Requirement:
From the first line to the last, write out the records exactly, leaving the pictures behind.

Supplied material:
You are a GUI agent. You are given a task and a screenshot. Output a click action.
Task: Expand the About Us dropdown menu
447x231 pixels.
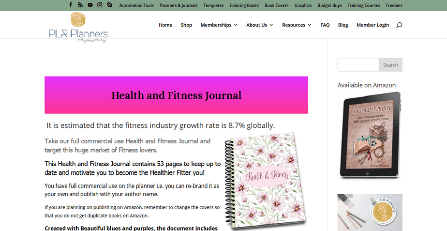[260, 25]
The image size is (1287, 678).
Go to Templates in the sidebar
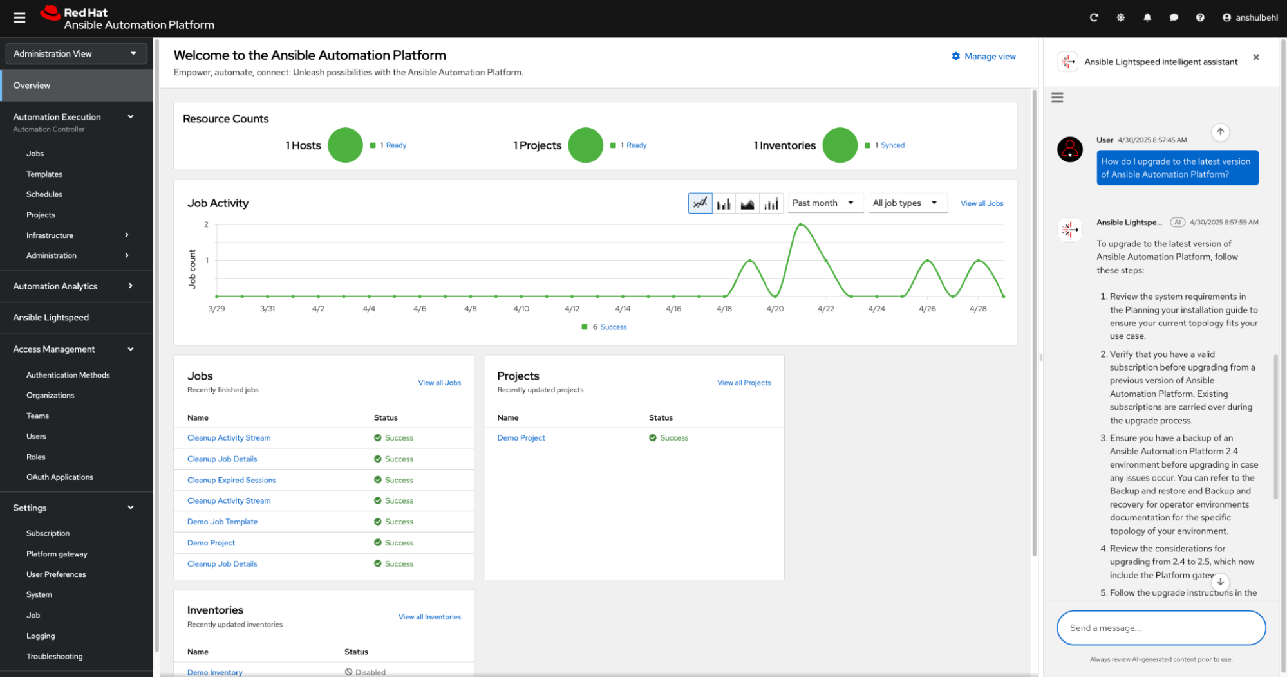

Solution to the problem:
You are a GUI agent. You are given a task and a screenshot. Output a click action.
Task: Expand the About Us dropdown menu
447x231 pixels.
[260, 25]
The image size is (1287, 678).
Go to Templates in the sidebar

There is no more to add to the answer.